Clause 12: In some examples of the delivery catheter of clause 8, the valve cap further includes a locking mechanism configured to secure the valve cap to the elongated member.

Clause 13: In some examples of the delivery catheter of any of clauses 1 to 12, the clamping assembly is disposed at a proximal end of the handle.

Clause 14: In some examples, a method includes: engaging a clamping assembly of a handle of a medical device delivery catheter for a first time to restrain movement of an inner tool through an elongated member lumen of an elongated member disposed within the handle, wherein engaging the clamping assembly includes actuating a button of the clamping assembly toward a longitudinal axis of the elongate member in a direction transverse to the longitudinal axis to compress the elongated member against the inner tool; with the clamping assembly engaged for the first time, introducing a distal end of a shaft of the delivery catheter into a vasculature of a patient toward a tissue site, wherein the shaft includes a shaft lumen extending from a proximal end of the shaft to a distal end of the shaft, wherein the handle is connected to the proximal end of the shaft, wherein the shaft lumen is in fluid communication with the elongated member lumen, wherein the shaft lumen and the elongated member lumen are configured to receive the inner tool, and wherein the inner tool is configured to interface with an implantable medical device; releasing the clamping assembly, wherein releasing the clamping assembly includes actuating the button of the clamping assembly away from the longitudinal axis of the elongate member; with the clamping assembly released, actuating the inner tool, wherein actuating the inner tool includes moving the inner tool through the shaft lumen and the elongated member lumen; after actuating the inner tool, engaging the clamping assembly a second time to restrain movement of the inner tool through the elongated member lumen; and with the clamping assembly engaged the second time, proximally withdrawing the shaft from the patient.
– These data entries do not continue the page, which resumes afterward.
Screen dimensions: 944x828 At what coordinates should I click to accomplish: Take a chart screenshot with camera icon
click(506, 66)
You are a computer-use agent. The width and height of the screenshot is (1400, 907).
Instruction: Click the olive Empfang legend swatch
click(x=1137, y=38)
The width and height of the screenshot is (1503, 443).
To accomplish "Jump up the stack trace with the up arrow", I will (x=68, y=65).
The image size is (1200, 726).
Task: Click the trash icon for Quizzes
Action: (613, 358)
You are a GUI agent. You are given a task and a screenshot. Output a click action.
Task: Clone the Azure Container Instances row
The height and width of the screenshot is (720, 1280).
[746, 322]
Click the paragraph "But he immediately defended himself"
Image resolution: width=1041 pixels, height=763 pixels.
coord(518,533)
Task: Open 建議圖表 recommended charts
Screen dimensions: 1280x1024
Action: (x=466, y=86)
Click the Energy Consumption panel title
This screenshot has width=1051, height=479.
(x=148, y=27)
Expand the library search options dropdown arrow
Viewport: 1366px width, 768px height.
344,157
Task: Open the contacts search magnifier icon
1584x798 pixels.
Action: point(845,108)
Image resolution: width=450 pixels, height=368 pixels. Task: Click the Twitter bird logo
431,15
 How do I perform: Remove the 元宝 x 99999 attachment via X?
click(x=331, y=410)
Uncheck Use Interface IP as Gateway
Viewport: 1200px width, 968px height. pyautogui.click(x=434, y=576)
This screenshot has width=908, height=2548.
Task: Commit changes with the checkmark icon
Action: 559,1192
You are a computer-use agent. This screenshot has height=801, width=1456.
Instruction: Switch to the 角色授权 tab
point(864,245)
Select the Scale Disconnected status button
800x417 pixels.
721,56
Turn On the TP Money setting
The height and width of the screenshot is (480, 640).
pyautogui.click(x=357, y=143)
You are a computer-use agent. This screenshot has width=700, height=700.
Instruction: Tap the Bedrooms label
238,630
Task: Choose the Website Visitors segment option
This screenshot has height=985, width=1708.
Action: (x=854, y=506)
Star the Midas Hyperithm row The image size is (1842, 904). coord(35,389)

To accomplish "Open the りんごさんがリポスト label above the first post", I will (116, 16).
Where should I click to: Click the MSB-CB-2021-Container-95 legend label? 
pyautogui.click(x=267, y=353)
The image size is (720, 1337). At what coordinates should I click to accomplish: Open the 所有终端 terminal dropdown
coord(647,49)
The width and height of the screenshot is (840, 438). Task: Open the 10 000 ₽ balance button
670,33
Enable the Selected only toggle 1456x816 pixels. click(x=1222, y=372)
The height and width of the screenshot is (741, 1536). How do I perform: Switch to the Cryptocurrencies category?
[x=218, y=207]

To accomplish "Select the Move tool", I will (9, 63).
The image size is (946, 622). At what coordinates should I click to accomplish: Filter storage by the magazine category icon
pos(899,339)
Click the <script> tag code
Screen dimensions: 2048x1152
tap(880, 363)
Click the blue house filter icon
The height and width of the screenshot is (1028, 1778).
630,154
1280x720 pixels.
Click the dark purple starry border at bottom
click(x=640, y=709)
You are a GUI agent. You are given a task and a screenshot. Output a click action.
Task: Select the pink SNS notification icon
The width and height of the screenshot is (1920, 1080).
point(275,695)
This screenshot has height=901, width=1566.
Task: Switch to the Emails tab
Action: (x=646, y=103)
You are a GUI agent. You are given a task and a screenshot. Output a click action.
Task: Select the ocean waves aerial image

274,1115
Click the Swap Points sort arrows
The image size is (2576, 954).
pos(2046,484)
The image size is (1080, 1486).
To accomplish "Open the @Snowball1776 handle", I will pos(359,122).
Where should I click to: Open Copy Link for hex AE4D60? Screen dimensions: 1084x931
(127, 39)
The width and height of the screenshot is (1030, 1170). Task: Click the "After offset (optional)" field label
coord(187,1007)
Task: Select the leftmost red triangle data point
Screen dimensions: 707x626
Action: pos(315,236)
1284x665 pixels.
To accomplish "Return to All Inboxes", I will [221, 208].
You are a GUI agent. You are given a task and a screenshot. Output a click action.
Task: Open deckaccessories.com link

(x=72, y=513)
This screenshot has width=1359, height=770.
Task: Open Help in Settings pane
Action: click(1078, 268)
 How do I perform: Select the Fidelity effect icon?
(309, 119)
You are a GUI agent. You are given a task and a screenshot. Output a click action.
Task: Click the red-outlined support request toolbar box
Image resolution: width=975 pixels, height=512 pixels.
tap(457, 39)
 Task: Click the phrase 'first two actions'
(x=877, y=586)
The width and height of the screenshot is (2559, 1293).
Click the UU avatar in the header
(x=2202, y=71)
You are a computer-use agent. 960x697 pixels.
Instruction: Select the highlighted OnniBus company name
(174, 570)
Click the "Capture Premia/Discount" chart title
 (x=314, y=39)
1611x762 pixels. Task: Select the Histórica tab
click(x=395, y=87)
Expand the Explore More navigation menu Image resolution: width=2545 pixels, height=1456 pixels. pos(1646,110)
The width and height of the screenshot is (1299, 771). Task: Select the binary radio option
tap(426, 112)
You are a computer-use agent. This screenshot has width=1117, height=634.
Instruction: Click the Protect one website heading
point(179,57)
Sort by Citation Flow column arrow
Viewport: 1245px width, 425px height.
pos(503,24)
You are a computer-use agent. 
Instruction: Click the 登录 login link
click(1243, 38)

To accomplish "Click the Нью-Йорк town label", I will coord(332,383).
Clause 15: In some examples of the method of clause 14, engaging the clamping assembly includes actuating the button from a first position to a second position in which the button compresses the elongated member against the inner tool.

Clause 16: In some examples of the method of clause 15, the clamping assembly locks the button in the second position, and releasing the clamping assembly includes unlocking the clamping assembly.

Clause 17: In some examples of the method of clause 15, engaging the clamping assembly includes manually holding the clamping assembly in the second position.

Clause 18: In some examples of the method of any of clauses 14 to 17, the inner tool is a mechanical tether, and actuating the inner tool includes releasing the implantable medical device from the tether.

Clause 19: In some examples of the method of any of clauses 14 to 17, the inner tool is a snare, and actuating the inner tool includes grabbing the implantable medical device with a distal end of the snare.

Clause 20: In some examples, a system includes the delivery catheter of clause 1 and an inner tool.

Clause 21: In some examples of the system of clause 20, the inner tool includes a mechanical tether configured to implant an IMD within a vasculature of a patient.

Clause 22: In some examples of the system of clause 20, the inner tool includes a snare configured to retrieve an IMD from within a vasculature of a patient.

Clause 23: In some examples of the system of any of clauses 20 to 22, the system further includes the implantable medical device, wherein the implantable medical device includes a pacemaker.